İnsanların geçmişlerine bakmadan, kumaşlarına bakmadan herkesi aptal bir tek kendilerini zeki sanan kraliçe edalarına bürünmeleri beni çileden çıkarıyor.
Sözüm yok, kadın çok çalışkan, dur durak bilmiyor, sesini ve şarkıcılığını çok geliştirdi, üstelik cilveli, şen şakrak, oldukça güzel bir Türk kadını ama be güzelim neden kendi kulvarında koşmaz, hakettiğin saygıyı orda bileğin hakkıyla almazsın?!

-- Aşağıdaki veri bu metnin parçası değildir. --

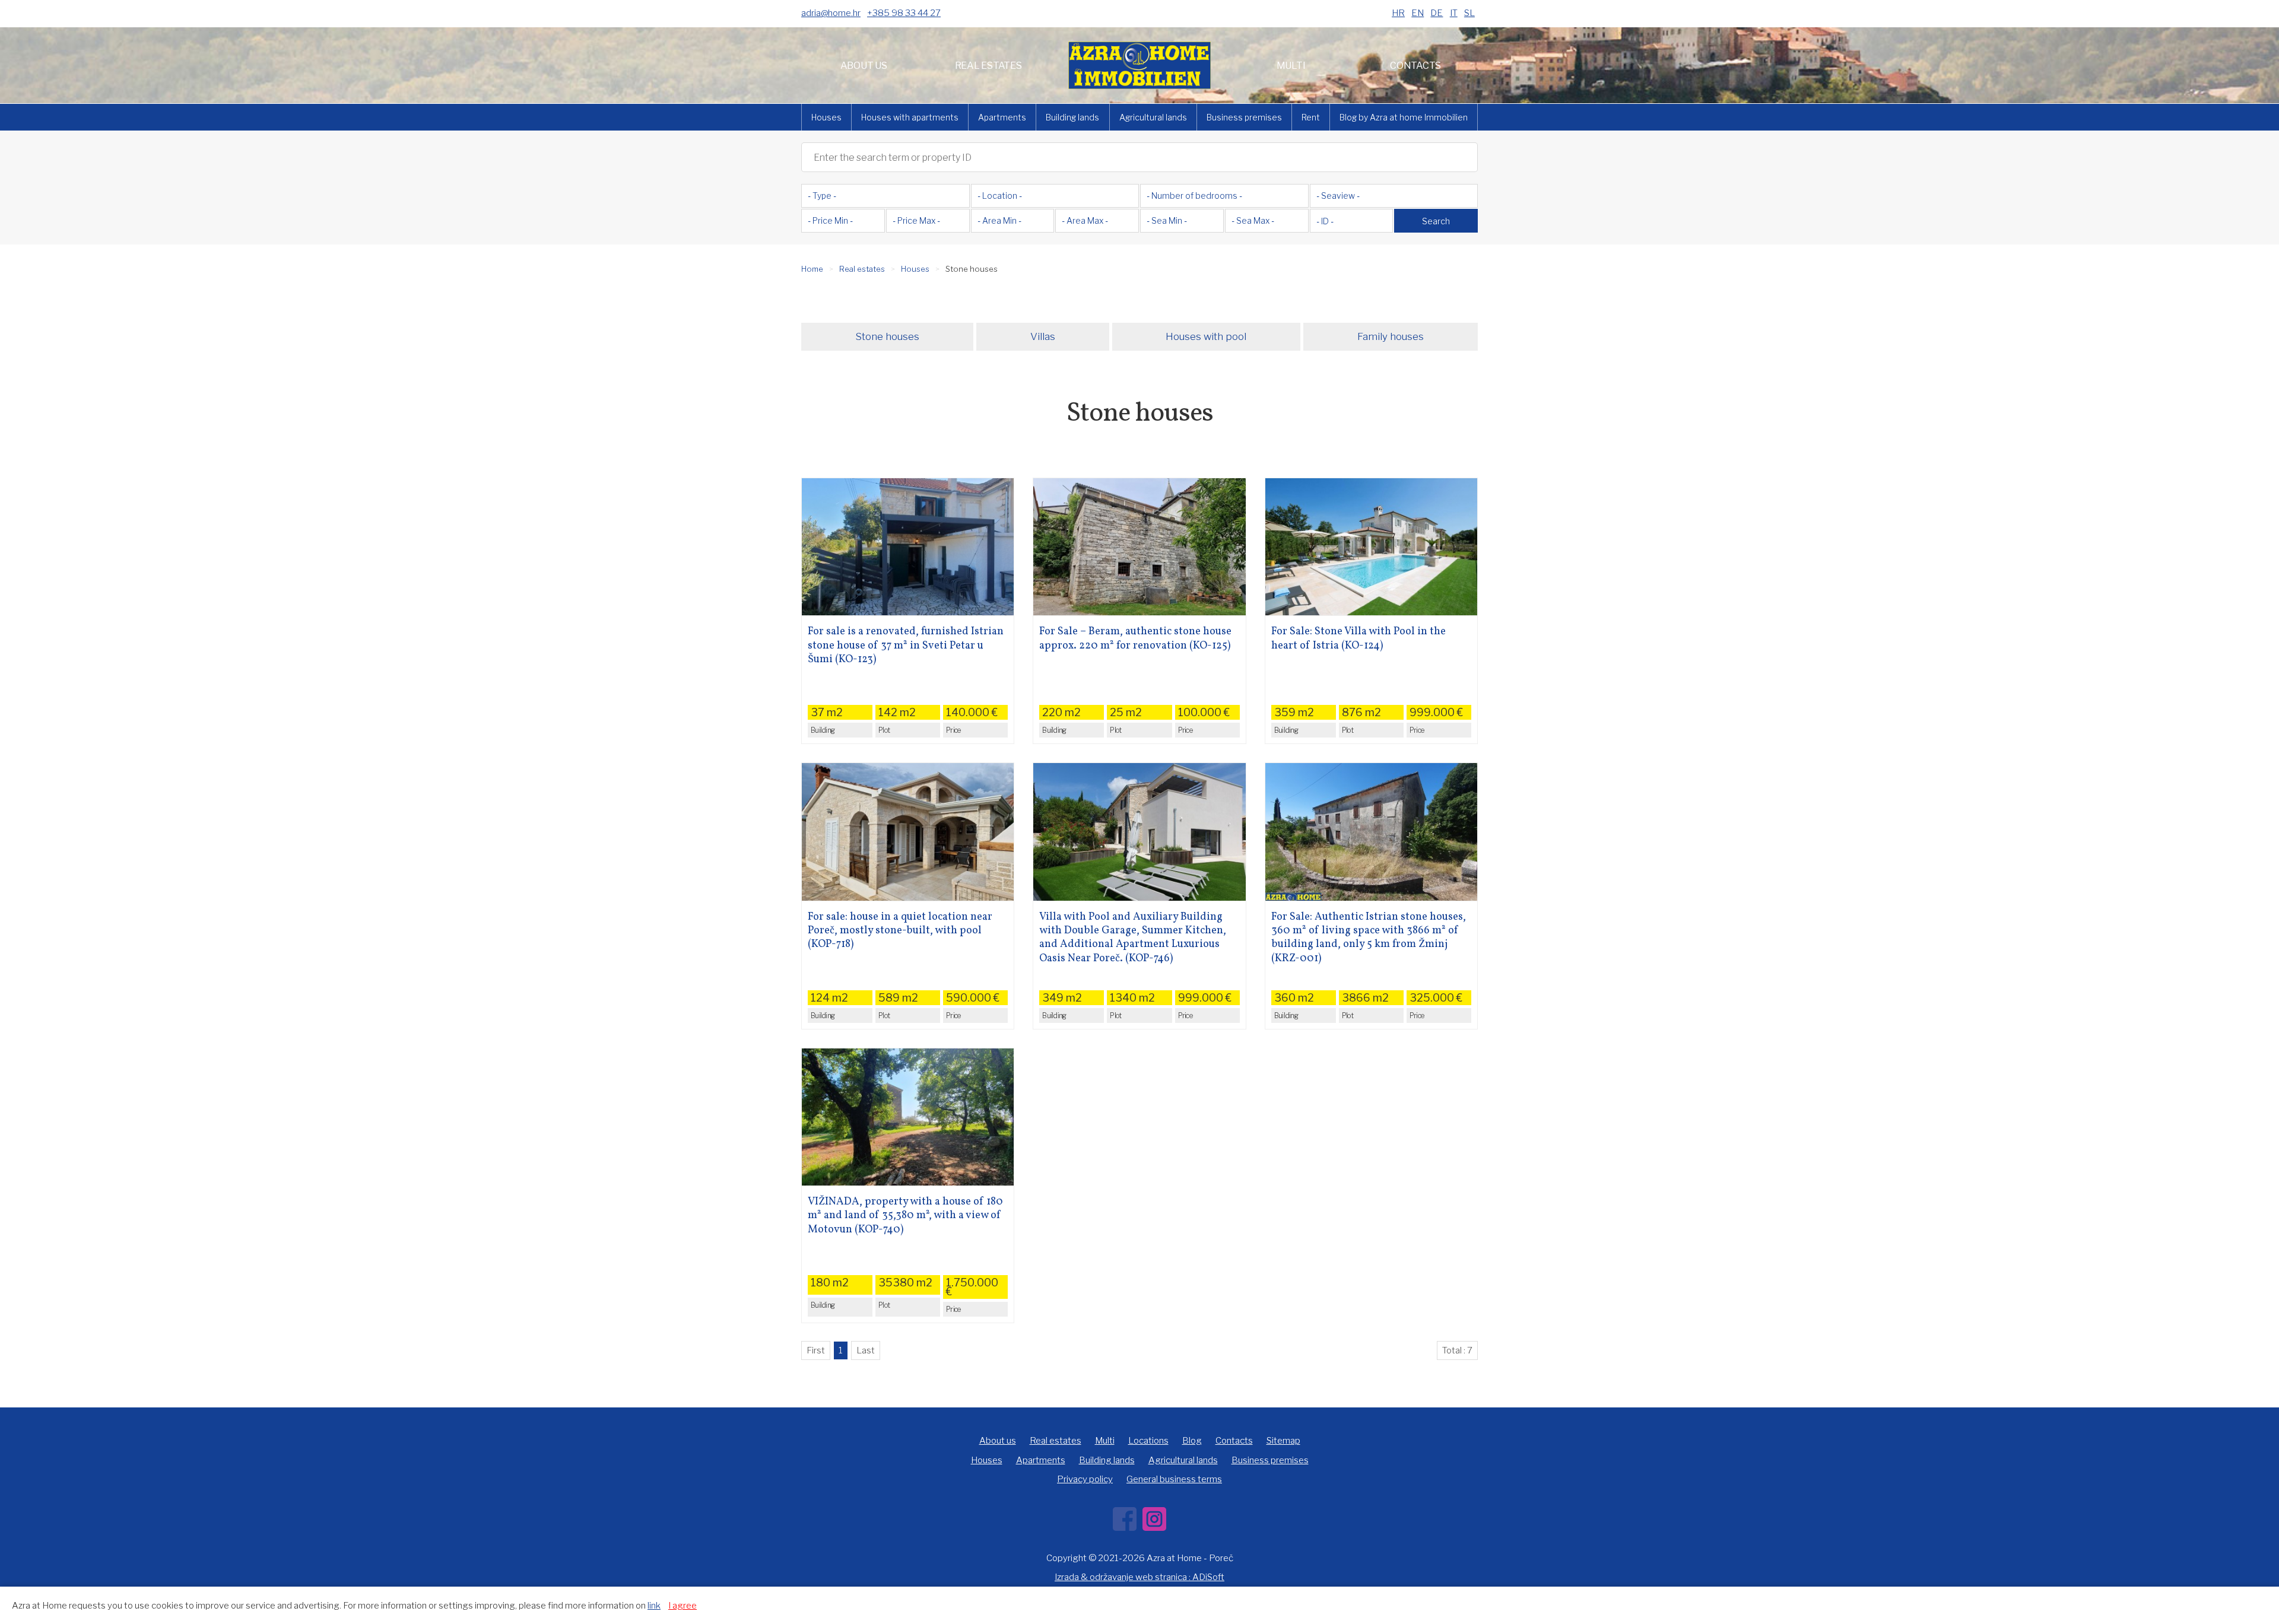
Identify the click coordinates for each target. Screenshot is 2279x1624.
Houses (826, 117)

Neden sürekli bel altı vurur, gündemde kalmak için milletin gözünü çıkartırsın?
Neden sürekli burun deliklerin şişik şişik gezer, gözlerinden hırs fışkırtırsın?
Neden iki bacağını kırıp biraz beyinin dizinin dibinde oturmaz da sürekli en şımarık halinle kahkahalar atar, atar ve tepemizin tasını attırırsın?

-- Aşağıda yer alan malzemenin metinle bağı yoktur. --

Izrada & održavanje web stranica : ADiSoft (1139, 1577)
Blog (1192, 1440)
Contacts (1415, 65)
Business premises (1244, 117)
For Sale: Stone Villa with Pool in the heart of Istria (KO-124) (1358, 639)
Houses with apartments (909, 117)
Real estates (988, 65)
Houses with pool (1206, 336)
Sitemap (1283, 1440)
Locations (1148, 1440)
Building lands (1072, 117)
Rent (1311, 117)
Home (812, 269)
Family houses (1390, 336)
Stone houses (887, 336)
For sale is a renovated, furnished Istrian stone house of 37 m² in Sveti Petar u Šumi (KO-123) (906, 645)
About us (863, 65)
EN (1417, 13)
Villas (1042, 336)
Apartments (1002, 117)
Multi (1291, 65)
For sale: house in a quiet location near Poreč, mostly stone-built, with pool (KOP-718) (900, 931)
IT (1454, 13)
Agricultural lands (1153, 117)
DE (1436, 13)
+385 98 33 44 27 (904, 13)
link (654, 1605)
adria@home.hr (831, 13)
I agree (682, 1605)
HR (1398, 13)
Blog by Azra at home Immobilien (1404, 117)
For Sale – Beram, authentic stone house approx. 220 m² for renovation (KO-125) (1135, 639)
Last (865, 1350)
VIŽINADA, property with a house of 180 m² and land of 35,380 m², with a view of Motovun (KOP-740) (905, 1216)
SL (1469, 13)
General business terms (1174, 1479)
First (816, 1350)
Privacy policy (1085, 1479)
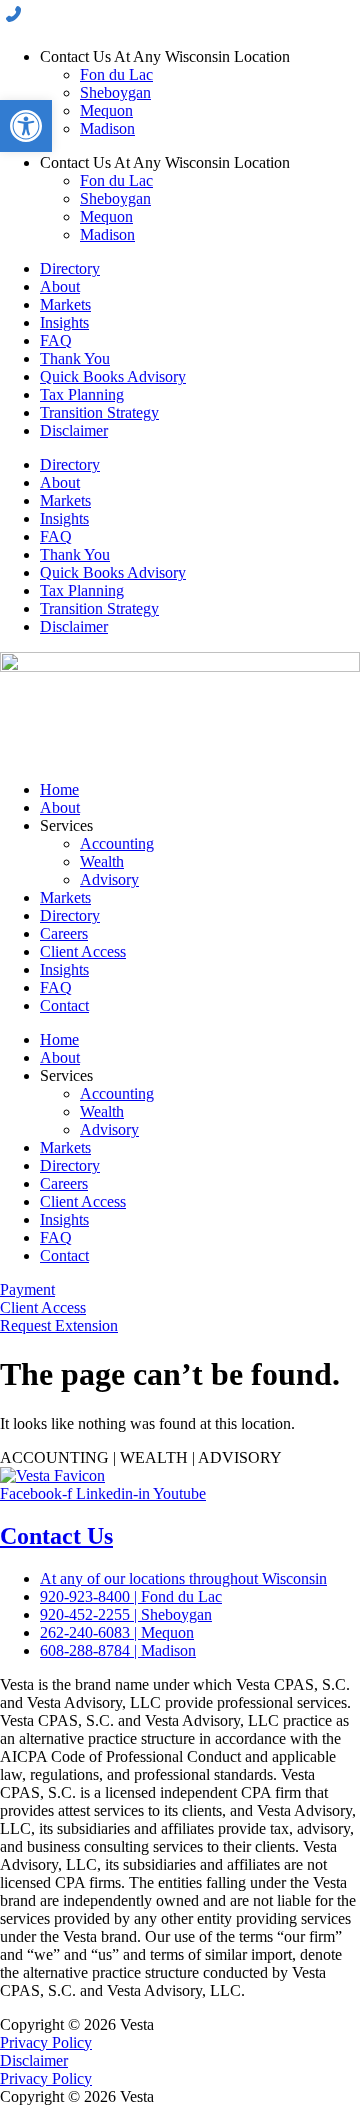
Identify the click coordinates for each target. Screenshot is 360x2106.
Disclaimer (74, 430)
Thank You (75, 358)
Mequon (106, 110)
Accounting (117, 843)
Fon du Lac (116, 74)
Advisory (109, 879)
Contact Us (56, 1536)
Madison (107, 128)
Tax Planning (82, 394)
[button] (26, 126)
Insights (64, 322)
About (60, 286)
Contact (64, 1005)
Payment (27, 1289)
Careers (64, 933)
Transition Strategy (99, 412)
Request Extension (59, 1325)
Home (59, 789)
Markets (65, 304)
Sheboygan (115, 92)
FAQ (56, 340)
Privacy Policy (46, 2042)
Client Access (83, 951)
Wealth (102, 861)
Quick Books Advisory (113, 376)
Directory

Bir diğer sevilmeyen giller ise abilerin abisi Mükremin Çıtır abisi.
Tamam, o, o zaman için iyi bir işti.
Halk sevdi, iyi tuttu, reytingleri yuttu ama devir değişti be Mükremin abi.

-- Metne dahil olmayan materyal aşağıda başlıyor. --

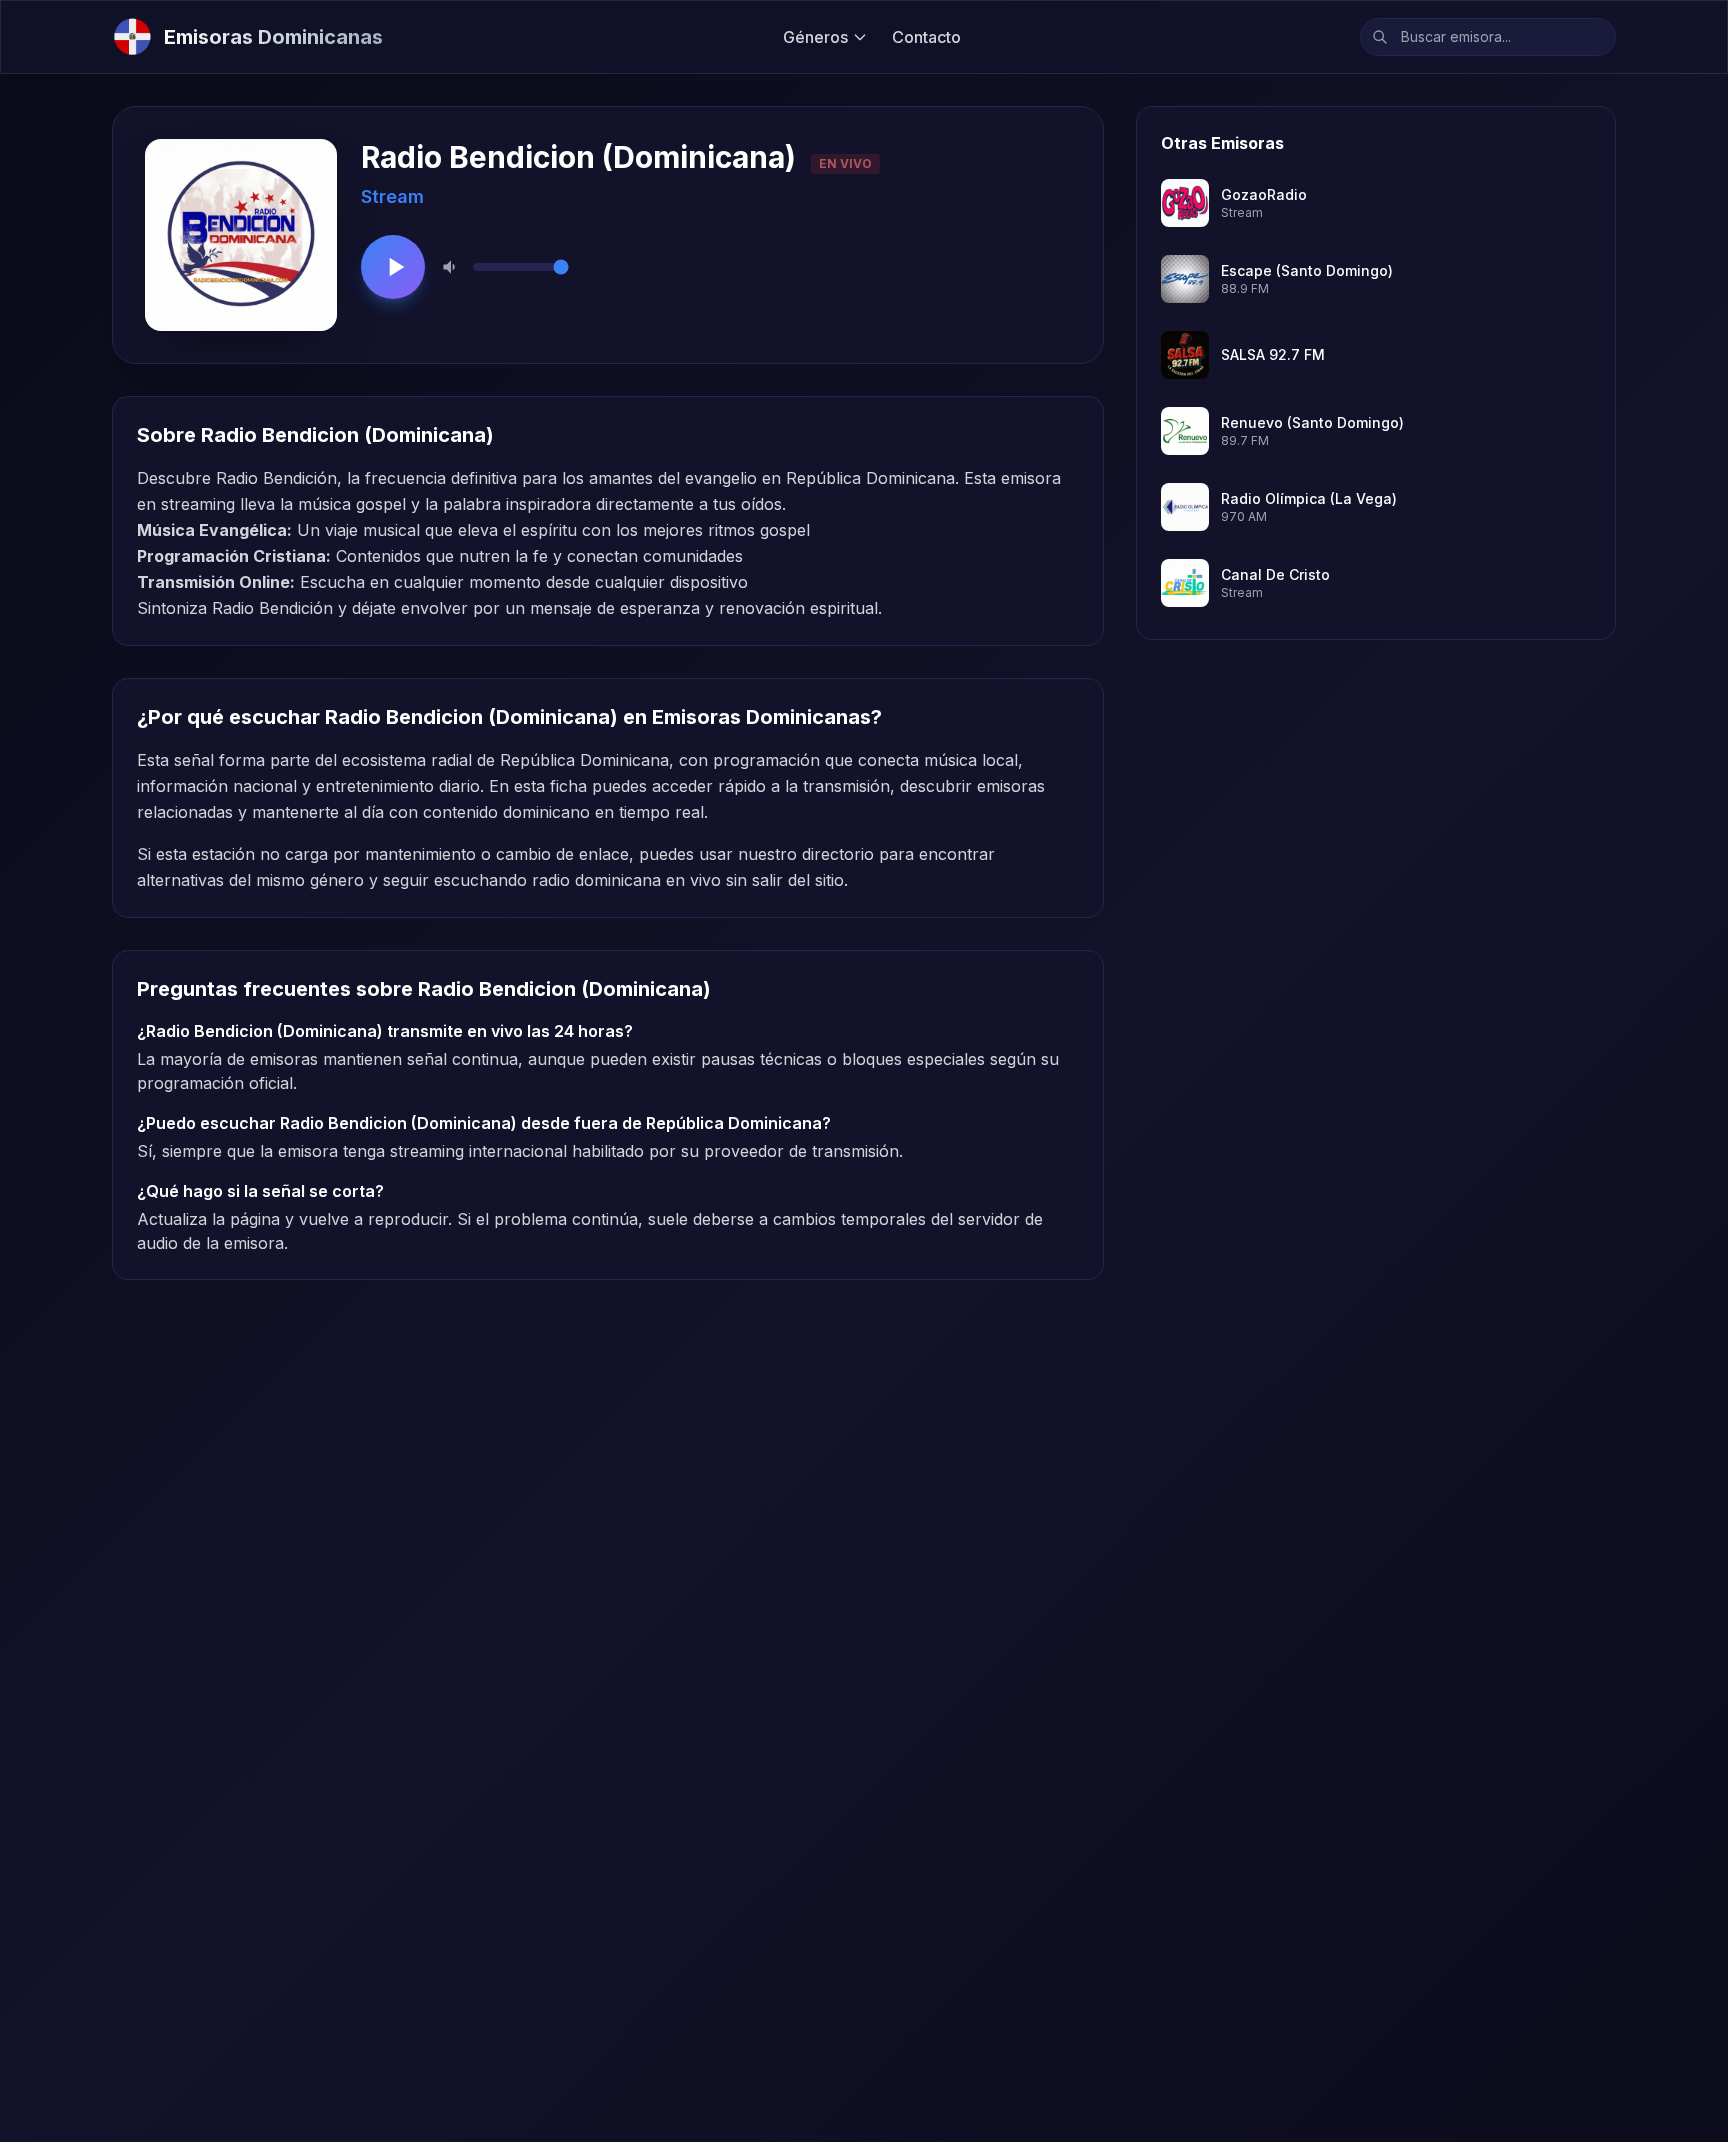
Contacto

O dünya bitti, gitti, kül oldu.
Dağa kaçtı, kedi fareyi yedi, fare dağ doğurdu...
Di mi yani?
Artık diyorum, bu Mükremin Çıtır şanını yürütme sevdandan vazgeçip, şu herkeslere adından bile fenalık getiren deli saçması "çok saçma hareketler bunlar" durumlarını bitirsek diyorum.
Miadı doldu diyorum.
Etrafta kişiliğini bulmaya çalışan, tüm gün boş boş karşılarındaki aptal kutusuna bakıp ordan öğrendikleriyle erginleşmeye çalışan beyinler var.
Onlar da ana kuzusu
Yazık günah değil mi?
Sonra orda burda senin gibi ağır abilerin suratını avuçlayarak kedi yavrusu sevdiğini sanan ablalar,
bey abilerin omzuna kolunu atarak asker arkadaşıyla foto çektirdiğini sanarak gezinen yengeler,
masalar üstünde şıngır şıngır döktürüp gecenin bilmem kaçında zatıallerini Obama arayacağı için tek varlığı/şahsiyeti iphone'nunu elinden düşürmeyen gelincikler
ve bilumum "hiç de güzel hareketler değil bunlar" silsilesi içinde şaşkın şaşkın kıvranan nesiller yetişiyor.
Ben diyeceğimi dedim;
Bir insanın yaptığı bazı şeyler salakça olabilir, bu onu bütünüyle sevmek veya sevmemek sebebi olmayabilir
de....
Sen kendini düşün
Bu giller sizin bitirim gillere benzemez, adama yapıştı mı ne olduğunu anlamadan kancayı takar ocağına incir acağı dikerler valla
İşin günahı da sevabı da senin boynuna
Sonra senin gibi bitirim delikanlılara bi bakmışsın "yandı, bitti, kül olduuu" yoluna Niyazi olmuşlar
Geride ne "hareketi" kalmış, ne "çok güzel"i...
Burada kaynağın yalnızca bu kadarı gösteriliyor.